Abstract

Lymphomatoid papulosis (LyP) is a chronic recurrent self-healing skin disease characterized by waxing and waning papules and nodules and is one of the CD30-positive T-cell lymphoproliferative disorders. Historically, three subtypes were recognized and well-studied (A, B and C). After 2010, the rare types D, E and F were described. Herein, we report a 64-year-old male who presented with waxing and waning papules and plaques over a period of 3 weeks. The lesions tend to heal then popped up in new places. His past medical history was remarkable for multiple myeloma status post stem cell transplantation. Skin biopsy was performed to rule out graft vs host disease and drug eruption. Sections revealed a predominantly epidermotropic, atypical small to medium-sized CD3-positive T-cell infiltrate that was positive for CD8 and CD30, and negative for CD4. T-cell receptor (TCR) gene rearrangement studies were positive for clonal T-cell population.

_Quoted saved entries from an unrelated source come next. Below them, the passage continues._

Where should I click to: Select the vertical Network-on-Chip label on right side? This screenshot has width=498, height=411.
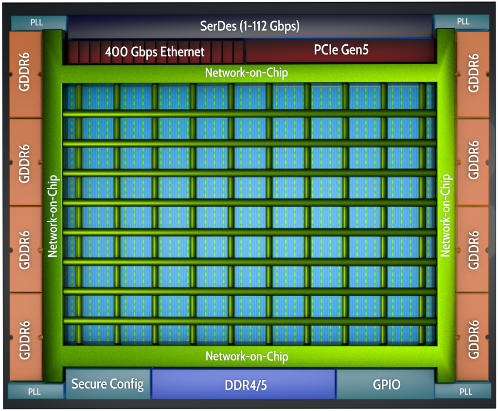(445, 215)
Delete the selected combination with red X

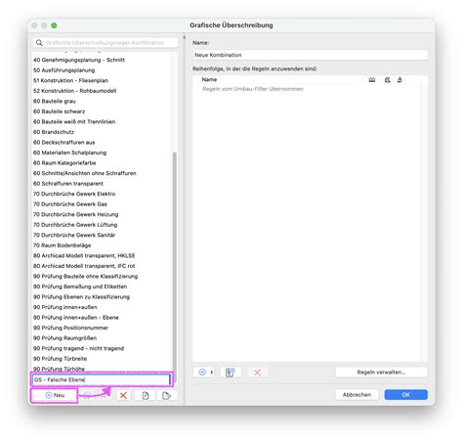(x=123, y=395)
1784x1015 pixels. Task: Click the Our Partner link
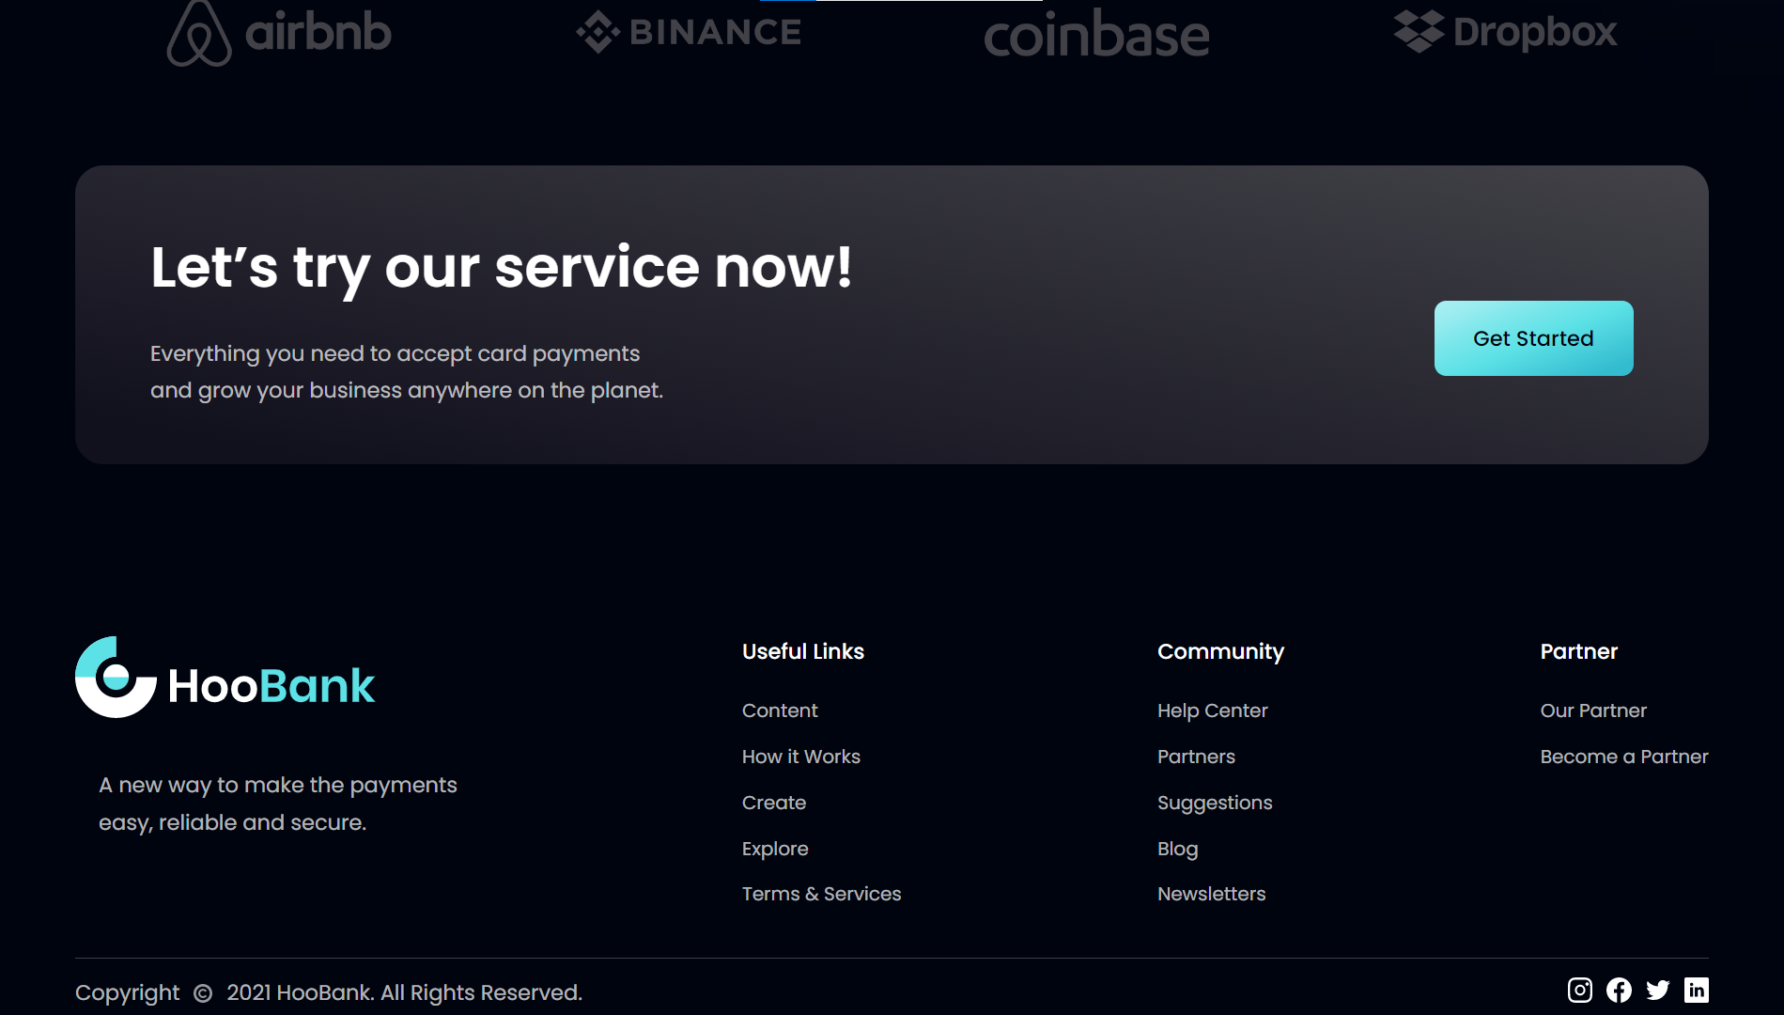1593,711
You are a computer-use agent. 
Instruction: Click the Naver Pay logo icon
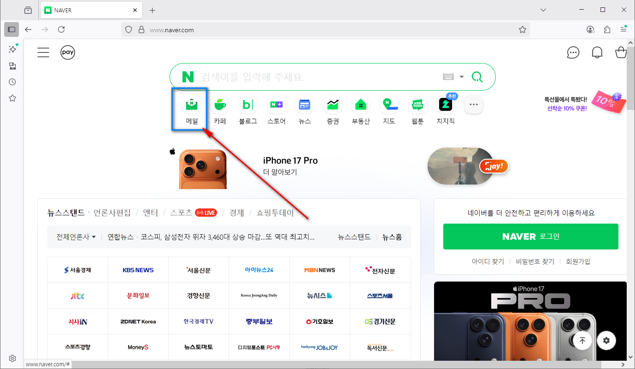click(x=68, y=52)
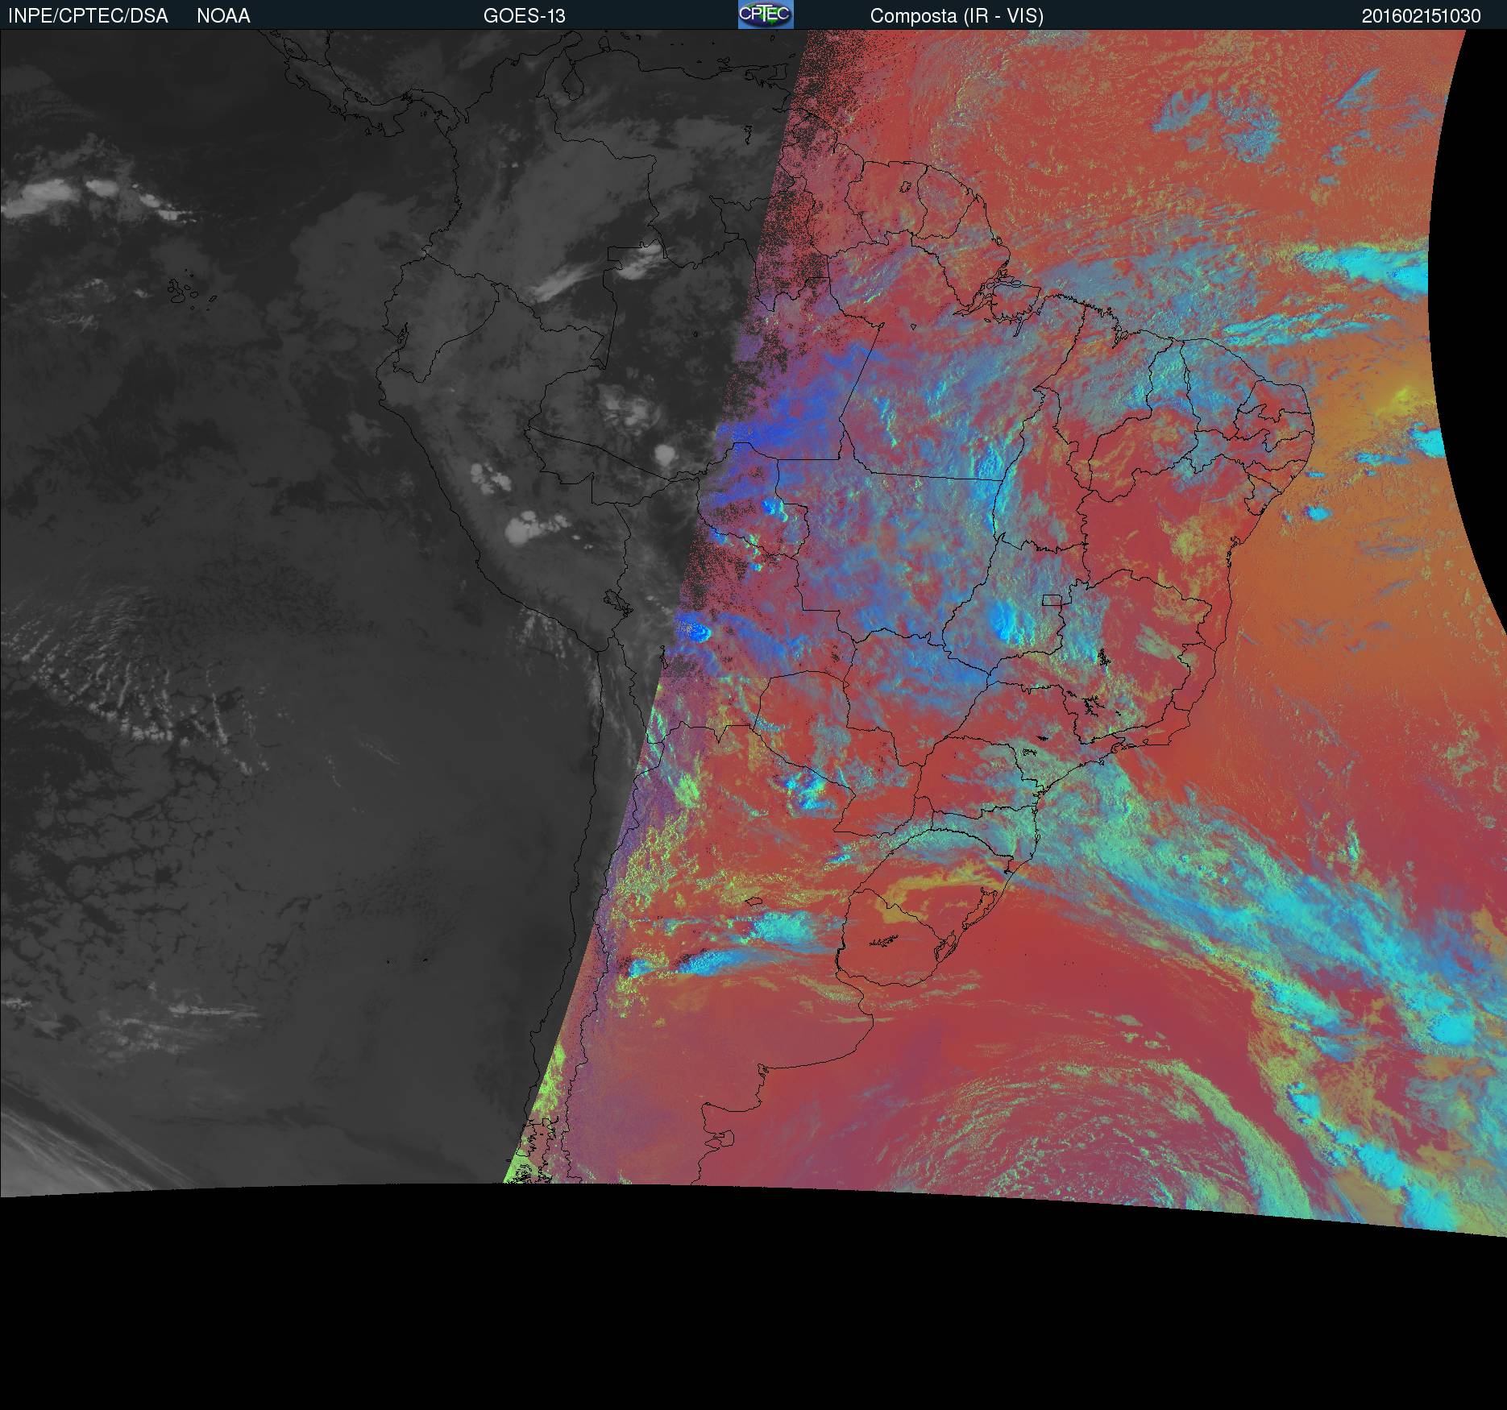Click the yellow-green patch off northeast Brazil
This screenshot has width=1507, height=1410.
click(1406, 395)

The cytotoxic markers, TIA1 and Granzyme B were positive. The cells were immunopositive for TCR beta F1, and negative for TCR delta. The cells were focally positive for MUM1 and BCL2 immunostaining. The histologic differential diagnosis included primary cutaneous aggressive epidermotropic CD8+ cytotoxic T-cell lymphoma, which portends dismal prognosis (median survival 32 months) and CD8 positive mycosis fungoides. The distinction is very important for prognostication as well for management of these patients. The clinicopathologic correlation is critical for establishing an accurate diagnosis of LyP type D, as these patients only need to be observed and followed up.